At the same time, we’re introducing our newly-designed newsletter – a parallel to our new website www.johannjacobs.com, which goes online at the beginning of February 2018.

The new website will provide information about the exhibition program as well as an agenda with the upcoming event dates. Texts and pictures from all past exhibitions will also be available in the archive.
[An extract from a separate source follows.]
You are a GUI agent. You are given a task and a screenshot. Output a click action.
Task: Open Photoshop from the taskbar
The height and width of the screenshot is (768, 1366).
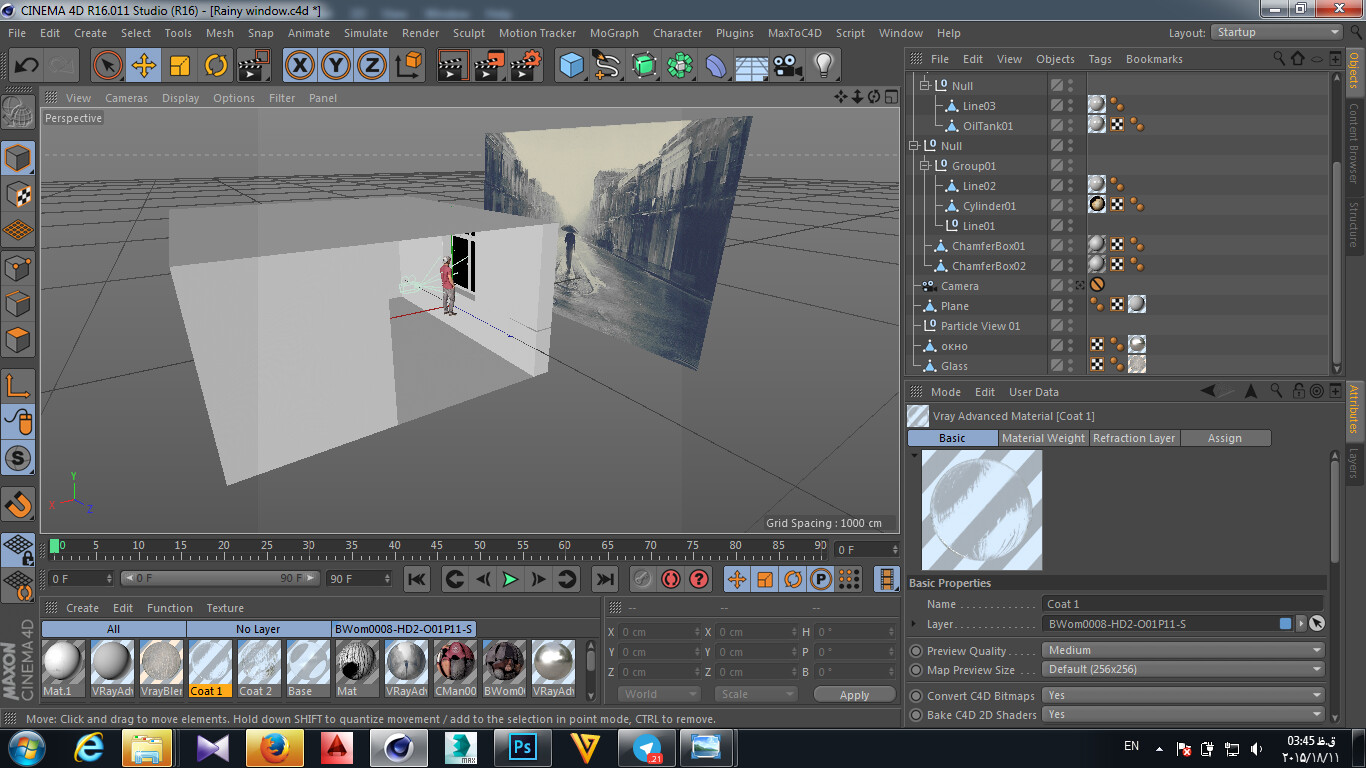[522, 747]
A new core feature of the website will shed light on the Johann Jacobs Museum’s areas of research, showing how the exhibitions are thematically linked and offering the opportunity to delve further into the history and present of global trade routes.

We hope you enjoy exploring the site and look forward to your next visit!

Your Johann Jacobs Museum Team

 

 

 

 

 

A PAINTING FOR THE EMPEROR
Japanese Labourers on Sugar Plantations in Hawai’i

Exhibition
8.2.2018 - 31.5.2018 I Johann Jacobs Museum

In 1885, the King of Hawai‘i commissioned a large oil painting as a gift for the Emperor of Japan--but the painting never reached the Imperial Household. This exhibition displays the painting for the first time outside of Japan, reconstructing its historical context and the lives of its protagonists. The painting serves as a window onto the late-nineteenth century world of the Asia-Pacific region, a world that was transformed by the emergence of Meiji Japan as an international power.

In 2018, the 150th anniversary of the Meiji Restoration, we look back on Japan’s entanglement with the Pacific through its labourers, its commodities and the image it wanted to project overseas. A Painting for the Emperor invites you to cross oceans and genres of art, and to consider more generally practices of framing and unframing in the narration of history.

In cooperation with the Chair for Global History, University of Zurich and the Chair for East Asian Art History, University of Zurich.